I think that trying to override '(' in the right scope will not be easy to do. I think your problem really arises from the fact that you want the word "parameters" to be there. Why not simply use $2 instead of ${2:parameters}, like you have $3 with no default value? It seems that would solve your problems, at the small cost of having to remember what you are supposed to place at the second tab stop. I think that any other solution would be too cumbersome compared to this simple change.
Well, of course, it would be easy in that case. But even for a quite simple macro, that I use from time to time, which computes
{ f(x, y) | x \in A, y \in B when test(x,y) } — eventually with more variables, of course
and whose structure is
(make-comprehension (f x y) ((x A) (y B)) ((test x y)))
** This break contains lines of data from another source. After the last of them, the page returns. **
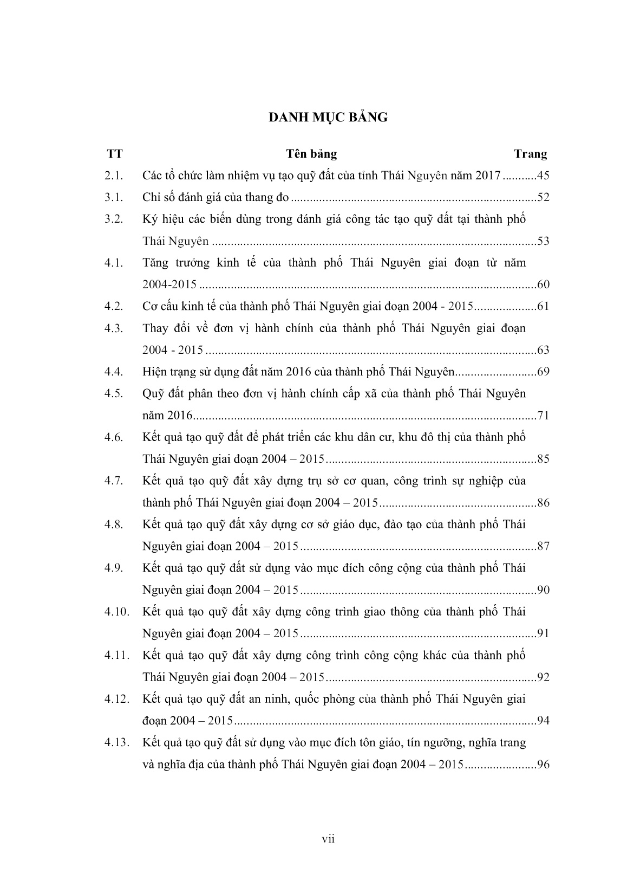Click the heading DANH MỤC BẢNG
click(x=328, y=117)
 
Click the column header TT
click(x=115, y=154)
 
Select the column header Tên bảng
click(x=311, y=154)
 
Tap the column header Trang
click(x=530, y=154)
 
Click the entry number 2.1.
click(x=115, y=176)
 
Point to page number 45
click(x=543, y=176)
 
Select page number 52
click(x=543, y=197)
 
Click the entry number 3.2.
click(x=115, y=219)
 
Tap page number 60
click(x=543, y=284)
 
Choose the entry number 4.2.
click(x=115, y=306)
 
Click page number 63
click(x=543, y=350)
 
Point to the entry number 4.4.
click(x=115, y=372)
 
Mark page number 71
click(x=543, y=416)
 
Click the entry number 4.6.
click(x=115, y=437)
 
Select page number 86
click(x=543, y=503)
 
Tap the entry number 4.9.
click(x=115, y=568)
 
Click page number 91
click(x=543, y=633)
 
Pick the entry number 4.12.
click(x=117, y=699)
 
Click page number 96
click(x=543, y=765)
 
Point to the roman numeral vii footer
click(x=328, y=839)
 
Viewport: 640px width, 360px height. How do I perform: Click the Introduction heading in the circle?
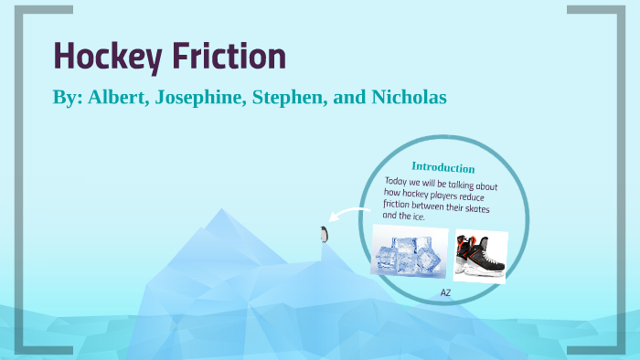pyautogui.click(x=443, y=167)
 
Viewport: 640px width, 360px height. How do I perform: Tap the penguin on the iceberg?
pyautogui.click(x=323, y=234)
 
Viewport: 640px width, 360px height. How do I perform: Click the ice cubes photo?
pyautogui.click(x=410, y=252)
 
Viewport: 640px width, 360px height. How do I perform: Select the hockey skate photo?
pyautogui.click(x=480, y=255)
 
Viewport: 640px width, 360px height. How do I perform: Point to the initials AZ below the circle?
pyautogui.click(x=445, y=292)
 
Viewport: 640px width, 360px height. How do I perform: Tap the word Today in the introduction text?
pyautogui.click(x=399, y=182)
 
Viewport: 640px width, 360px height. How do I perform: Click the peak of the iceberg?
pyautogui.click(x=219, y=212)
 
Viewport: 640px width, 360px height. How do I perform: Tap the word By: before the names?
pyautogui.click(x=66, y=97)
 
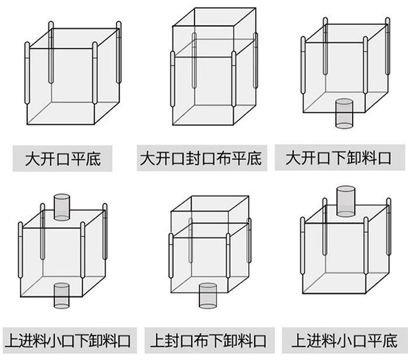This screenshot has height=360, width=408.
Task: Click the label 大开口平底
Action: click(x=63, y=159)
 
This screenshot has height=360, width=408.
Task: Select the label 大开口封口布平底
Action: click(x=201, y=158)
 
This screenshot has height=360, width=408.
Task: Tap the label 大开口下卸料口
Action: click(x=338, y=158)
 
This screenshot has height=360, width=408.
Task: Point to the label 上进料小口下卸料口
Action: click(x=68, y=341)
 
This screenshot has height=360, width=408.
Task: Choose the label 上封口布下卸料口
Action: click(x=208, y=341)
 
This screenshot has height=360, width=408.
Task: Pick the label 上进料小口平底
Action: click(x=344, y=340)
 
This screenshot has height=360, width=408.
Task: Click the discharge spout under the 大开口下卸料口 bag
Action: click(x=344, y=114)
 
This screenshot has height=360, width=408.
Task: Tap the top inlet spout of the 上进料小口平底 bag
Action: click(x=346, y=201)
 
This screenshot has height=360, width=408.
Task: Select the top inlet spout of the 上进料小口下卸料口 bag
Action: click(x=62, y=207)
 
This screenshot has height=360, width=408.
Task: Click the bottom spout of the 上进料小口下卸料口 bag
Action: click(x=61, y=296)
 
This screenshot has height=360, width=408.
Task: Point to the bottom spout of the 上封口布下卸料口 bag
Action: click(x=207, y=296)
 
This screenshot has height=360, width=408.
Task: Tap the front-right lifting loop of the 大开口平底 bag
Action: click(x=94, y=73)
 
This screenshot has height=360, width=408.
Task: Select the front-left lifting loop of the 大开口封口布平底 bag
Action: click(x=173, y=79)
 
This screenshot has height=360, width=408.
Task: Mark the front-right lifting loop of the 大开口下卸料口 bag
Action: click(x=365, y=65)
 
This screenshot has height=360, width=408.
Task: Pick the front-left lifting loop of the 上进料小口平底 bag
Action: click(x=303, y=246)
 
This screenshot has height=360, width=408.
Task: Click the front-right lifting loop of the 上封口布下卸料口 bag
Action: click(x=228, y=256)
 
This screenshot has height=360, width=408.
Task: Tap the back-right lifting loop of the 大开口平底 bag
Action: click(x=119, y=53)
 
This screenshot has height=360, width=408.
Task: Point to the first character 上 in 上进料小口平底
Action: click(x=298, y=341)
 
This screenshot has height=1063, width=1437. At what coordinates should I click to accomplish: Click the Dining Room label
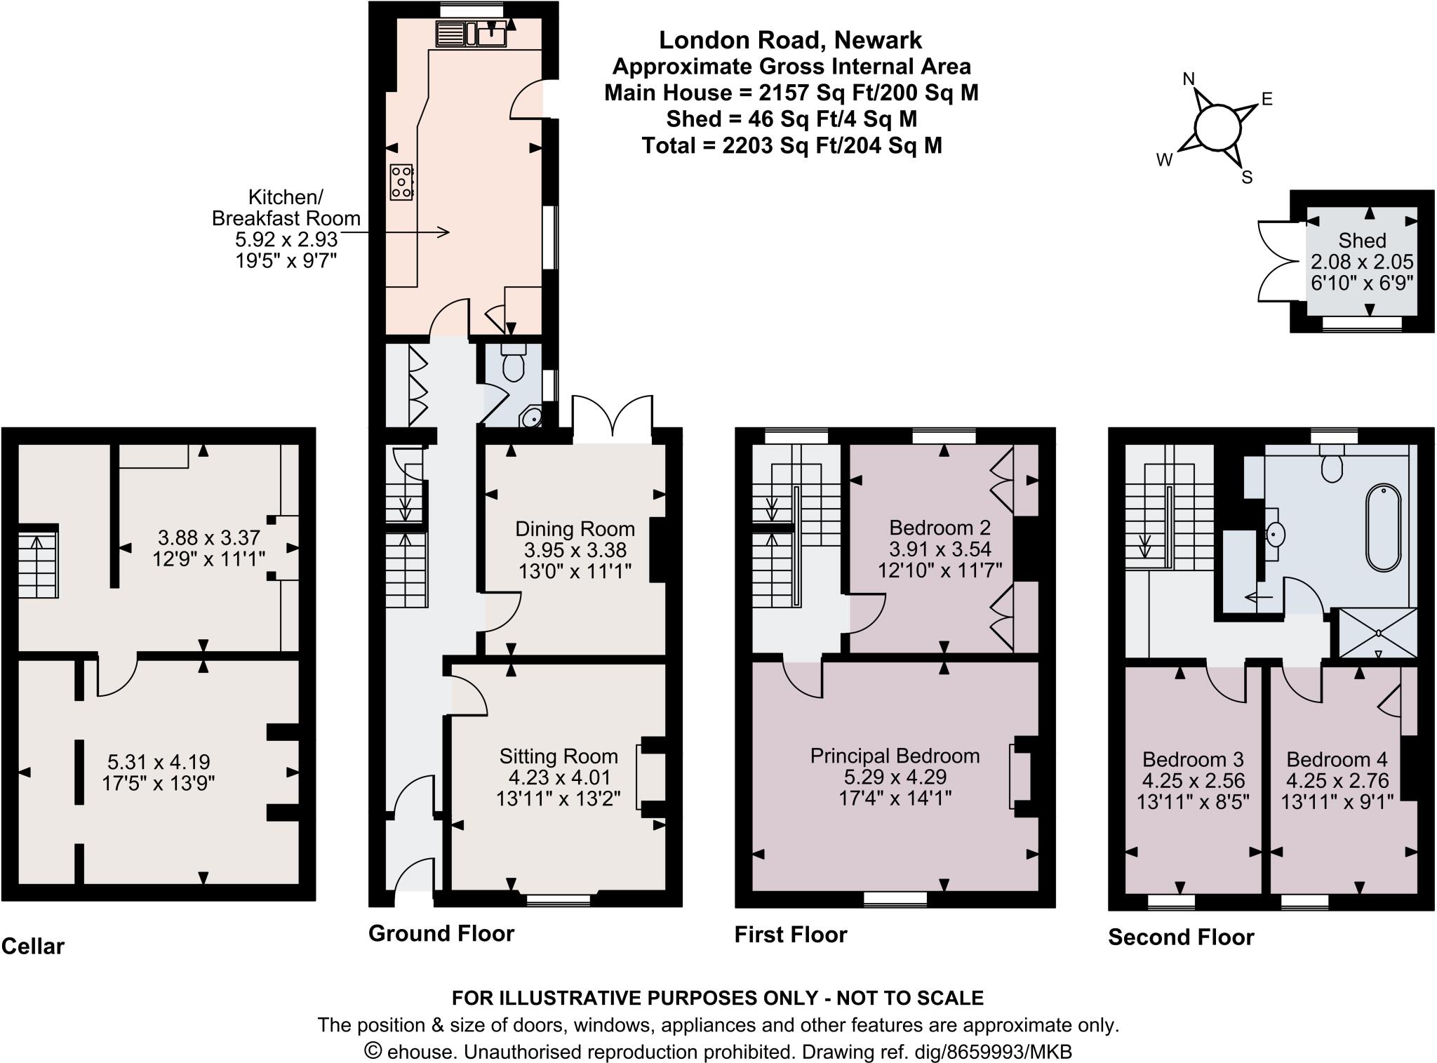coord(575,529)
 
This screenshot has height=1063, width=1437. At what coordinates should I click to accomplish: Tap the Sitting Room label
coord(559,756)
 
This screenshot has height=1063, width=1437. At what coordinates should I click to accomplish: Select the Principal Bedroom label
coord(895,756)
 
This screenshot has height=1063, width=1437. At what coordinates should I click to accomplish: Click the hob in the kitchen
coord(402,182)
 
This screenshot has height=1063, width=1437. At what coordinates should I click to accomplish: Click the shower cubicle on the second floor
coord(1378,633)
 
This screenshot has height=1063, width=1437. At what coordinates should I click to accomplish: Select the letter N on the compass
coord(1189,79)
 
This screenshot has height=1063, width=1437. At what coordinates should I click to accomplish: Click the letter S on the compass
coord(1247,178)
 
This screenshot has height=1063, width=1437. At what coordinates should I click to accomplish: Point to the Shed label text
coord(1362,241)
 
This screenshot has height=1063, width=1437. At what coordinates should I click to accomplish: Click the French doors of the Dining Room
coord(613,420)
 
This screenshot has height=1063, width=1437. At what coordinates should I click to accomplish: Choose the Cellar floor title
coord(33,947)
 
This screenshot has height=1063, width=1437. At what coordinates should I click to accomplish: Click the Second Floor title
coord(1181,937)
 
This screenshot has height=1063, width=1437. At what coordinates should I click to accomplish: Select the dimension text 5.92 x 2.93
coord(286,239)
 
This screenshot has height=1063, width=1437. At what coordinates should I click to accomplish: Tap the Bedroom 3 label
coord(1193,759)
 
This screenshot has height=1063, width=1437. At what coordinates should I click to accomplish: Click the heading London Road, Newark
coord(790,40)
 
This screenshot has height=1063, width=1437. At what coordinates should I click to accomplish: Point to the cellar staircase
coord(37,565)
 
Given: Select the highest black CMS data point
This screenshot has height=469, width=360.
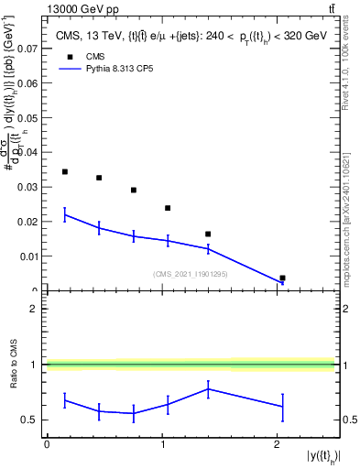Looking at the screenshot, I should [64, 171].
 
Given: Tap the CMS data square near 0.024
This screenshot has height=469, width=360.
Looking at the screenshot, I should [168, 208].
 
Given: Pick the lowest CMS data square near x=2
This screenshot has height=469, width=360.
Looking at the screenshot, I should [282, 278].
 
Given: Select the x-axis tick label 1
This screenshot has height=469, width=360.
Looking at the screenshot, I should [162, 444].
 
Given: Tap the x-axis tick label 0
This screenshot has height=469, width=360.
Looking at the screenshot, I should [47, 444].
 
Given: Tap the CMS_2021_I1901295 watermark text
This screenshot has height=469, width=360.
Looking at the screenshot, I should [190, 274].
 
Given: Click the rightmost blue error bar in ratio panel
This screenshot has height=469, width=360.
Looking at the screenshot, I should [282, 406].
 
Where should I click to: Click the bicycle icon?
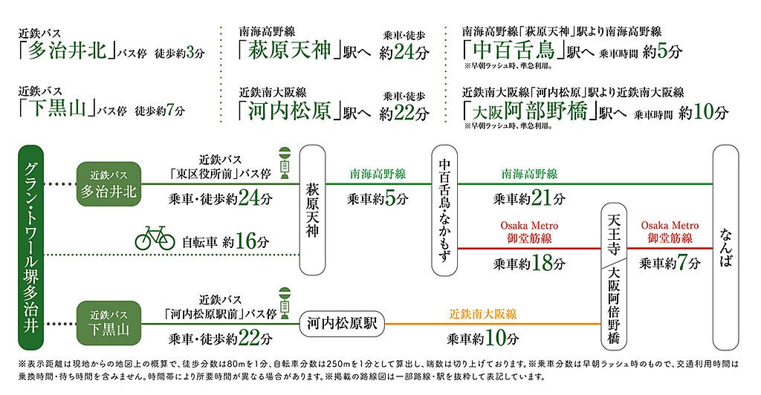(155, 238)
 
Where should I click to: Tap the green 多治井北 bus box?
(109, 183)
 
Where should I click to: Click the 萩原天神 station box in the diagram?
(313, 210)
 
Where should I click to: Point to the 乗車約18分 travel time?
(529, 264)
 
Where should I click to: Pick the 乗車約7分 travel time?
(670, 264)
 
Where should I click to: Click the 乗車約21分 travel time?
(529, 198)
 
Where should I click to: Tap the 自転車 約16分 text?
(224, 241)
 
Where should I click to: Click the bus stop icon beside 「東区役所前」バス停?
(284, 163)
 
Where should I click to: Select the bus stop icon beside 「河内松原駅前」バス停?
(284, 302)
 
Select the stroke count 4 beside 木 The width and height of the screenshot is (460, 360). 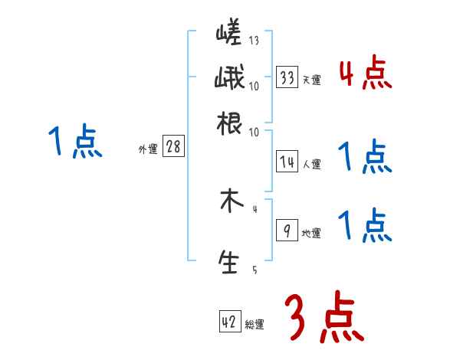(254, 209)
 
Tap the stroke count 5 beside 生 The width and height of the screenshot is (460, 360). (254, 270)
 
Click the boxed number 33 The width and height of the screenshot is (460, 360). (288, 77)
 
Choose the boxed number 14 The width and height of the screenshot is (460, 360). (288, 161)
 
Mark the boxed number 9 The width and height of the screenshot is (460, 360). (288, 231)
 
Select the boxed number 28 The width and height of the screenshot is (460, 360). (173, 147)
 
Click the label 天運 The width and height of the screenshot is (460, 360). (311, 80)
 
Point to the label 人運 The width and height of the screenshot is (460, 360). (311, 163)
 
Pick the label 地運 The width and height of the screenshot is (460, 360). (311, 233)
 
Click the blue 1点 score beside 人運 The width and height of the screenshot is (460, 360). (365, 157)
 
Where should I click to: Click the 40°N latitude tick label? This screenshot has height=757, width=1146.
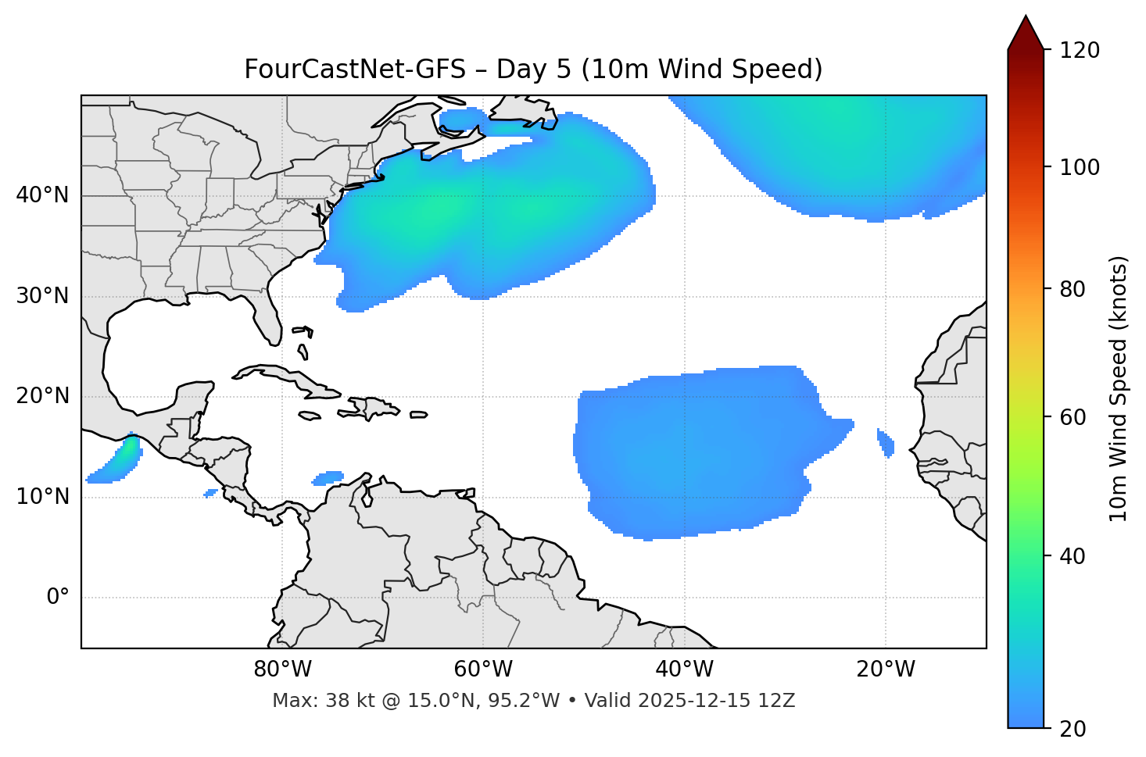click(x=42, y=195)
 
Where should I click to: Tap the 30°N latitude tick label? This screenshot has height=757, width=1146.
click(x=42, y=296)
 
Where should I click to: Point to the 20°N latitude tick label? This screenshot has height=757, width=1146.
click(x=42, y=396)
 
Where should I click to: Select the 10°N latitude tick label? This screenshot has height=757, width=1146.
click(x=42, y=497)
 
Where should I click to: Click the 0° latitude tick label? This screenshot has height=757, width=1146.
click(x=58, y=598)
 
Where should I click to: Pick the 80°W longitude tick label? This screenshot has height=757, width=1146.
click(x=282, y=670)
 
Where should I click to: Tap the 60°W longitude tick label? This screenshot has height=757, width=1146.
click(x=483, y=670)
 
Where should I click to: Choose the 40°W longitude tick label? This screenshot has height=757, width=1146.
click(x=685, y=670)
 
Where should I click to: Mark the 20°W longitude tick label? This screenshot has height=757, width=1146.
click(x=886, y=670)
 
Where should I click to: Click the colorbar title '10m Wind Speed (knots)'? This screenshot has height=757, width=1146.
click(x=1119, y=388)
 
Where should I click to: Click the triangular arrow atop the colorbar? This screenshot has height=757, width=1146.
click(x=1026, y=33)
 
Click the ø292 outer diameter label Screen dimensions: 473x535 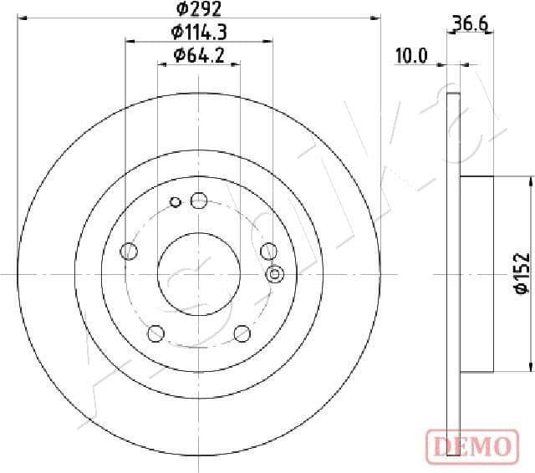point(198,10)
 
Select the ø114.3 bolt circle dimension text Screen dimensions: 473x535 point(199,33)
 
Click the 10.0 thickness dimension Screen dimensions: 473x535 point(411,56)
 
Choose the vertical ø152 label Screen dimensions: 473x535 point(520,273)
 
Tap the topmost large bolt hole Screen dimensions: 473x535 point(198,200)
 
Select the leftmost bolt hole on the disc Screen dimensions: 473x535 point(129,251)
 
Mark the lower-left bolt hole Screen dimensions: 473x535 point(155,333)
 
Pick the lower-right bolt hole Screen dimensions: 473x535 point(242,333)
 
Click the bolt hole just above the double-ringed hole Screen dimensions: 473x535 point(268,251)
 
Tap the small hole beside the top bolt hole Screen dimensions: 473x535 point(176,201)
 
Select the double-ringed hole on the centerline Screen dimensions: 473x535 point(273,274)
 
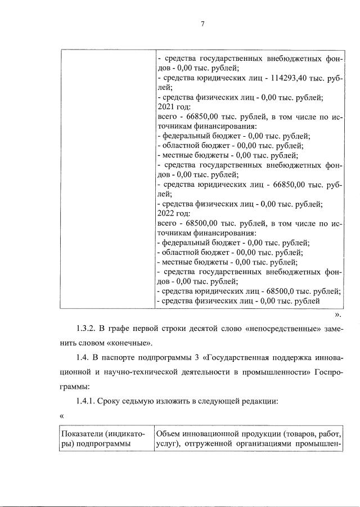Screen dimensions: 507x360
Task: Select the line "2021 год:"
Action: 175,107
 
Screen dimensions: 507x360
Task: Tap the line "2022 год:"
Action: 176,214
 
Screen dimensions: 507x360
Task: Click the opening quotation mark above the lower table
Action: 62,416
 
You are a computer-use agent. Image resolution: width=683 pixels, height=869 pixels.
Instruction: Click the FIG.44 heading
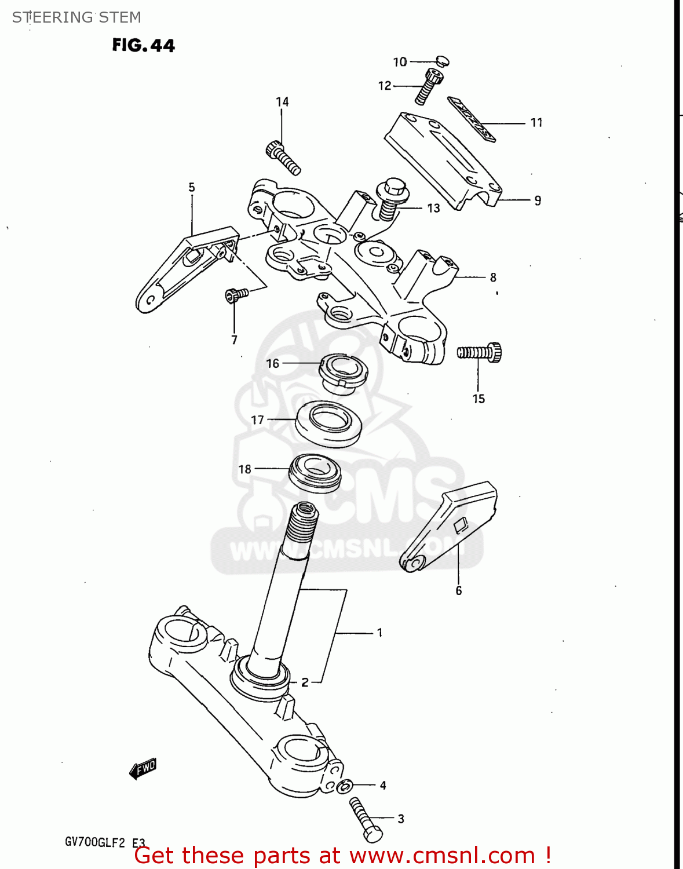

which would give a snippet such as
(make-comprehension $1 ($2) ($3))
I always spend some time searching through my code to spot an example to get the order right, forget one or two brackets and loose some time before spotting the misused structure until I get it right. In practice, I don't even use a snippet, copy-paste is more efficient. I could probably if it was written as, let's say
(make-comprehension ${1:expression} (${2:list of variables' spans}) ($ {3:list of tests}))
In the end, it's not a major problem, but it's quite annoying. And Lisp already make me loose my temper easily.